**Task details**
Across all entries below, how many lines include "Workout"? Answer with the number alone.

☆ ☆ ☆ ☆ ☆ ☆ ☆

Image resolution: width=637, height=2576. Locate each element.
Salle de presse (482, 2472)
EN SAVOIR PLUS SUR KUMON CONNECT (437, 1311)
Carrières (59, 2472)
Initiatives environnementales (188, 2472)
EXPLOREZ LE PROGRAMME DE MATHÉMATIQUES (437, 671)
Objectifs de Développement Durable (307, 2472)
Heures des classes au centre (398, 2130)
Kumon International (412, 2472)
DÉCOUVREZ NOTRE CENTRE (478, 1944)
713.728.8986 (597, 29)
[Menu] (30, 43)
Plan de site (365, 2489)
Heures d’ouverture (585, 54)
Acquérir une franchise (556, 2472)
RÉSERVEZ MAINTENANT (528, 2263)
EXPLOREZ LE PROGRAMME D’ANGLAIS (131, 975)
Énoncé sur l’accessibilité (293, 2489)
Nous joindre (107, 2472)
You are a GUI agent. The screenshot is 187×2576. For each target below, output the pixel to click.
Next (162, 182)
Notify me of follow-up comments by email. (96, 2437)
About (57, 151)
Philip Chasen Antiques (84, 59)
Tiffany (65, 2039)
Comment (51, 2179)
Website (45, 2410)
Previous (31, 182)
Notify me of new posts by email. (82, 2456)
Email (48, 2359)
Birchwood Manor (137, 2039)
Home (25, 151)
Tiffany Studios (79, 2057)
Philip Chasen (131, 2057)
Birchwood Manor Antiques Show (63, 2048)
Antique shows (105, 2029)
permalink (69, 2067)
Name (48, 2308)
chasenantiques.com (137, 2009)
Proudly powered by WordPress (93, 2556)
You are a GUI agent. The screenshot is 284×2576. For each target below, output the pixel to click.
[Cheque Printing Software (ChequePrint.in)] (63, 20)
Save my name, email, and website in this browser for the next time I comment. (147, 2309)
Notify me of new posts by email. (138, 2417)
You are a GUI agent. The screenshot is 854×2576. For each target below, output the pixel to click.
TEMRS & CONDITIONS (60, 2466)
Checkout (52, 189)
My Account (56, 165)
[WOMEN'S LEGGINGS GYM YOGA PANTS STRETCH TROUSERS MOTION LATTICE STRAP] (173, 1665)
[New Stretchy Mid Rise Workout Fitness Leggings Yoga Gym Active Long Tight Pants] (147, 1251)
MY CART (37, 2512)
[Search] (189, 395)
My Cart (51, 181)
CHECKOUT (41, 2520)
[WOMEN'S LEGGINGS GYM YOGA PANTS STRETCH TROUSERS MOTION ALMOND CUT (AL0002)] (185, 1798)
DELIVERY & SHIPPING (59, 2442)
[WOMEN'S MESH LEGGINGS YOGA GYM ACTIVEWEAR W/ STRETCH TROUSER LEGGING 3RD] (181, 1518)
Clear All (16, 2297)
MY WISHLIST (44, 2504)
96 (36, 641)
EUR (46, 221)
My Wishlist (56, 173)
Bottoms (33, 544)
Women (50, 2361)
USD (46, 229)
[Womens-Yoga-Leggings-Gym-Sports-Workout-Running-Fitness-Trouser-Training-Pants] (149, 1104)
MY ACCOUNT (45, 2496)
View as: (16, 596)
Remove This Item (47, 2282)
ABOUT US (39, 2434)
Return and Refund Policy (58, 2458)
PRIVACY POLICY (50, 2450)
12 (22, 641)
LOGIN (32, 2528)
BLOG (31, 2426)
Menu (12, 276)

☆ ☆ ☆ ☆ ☆ ☆ ☆

**Solution for this problem**
2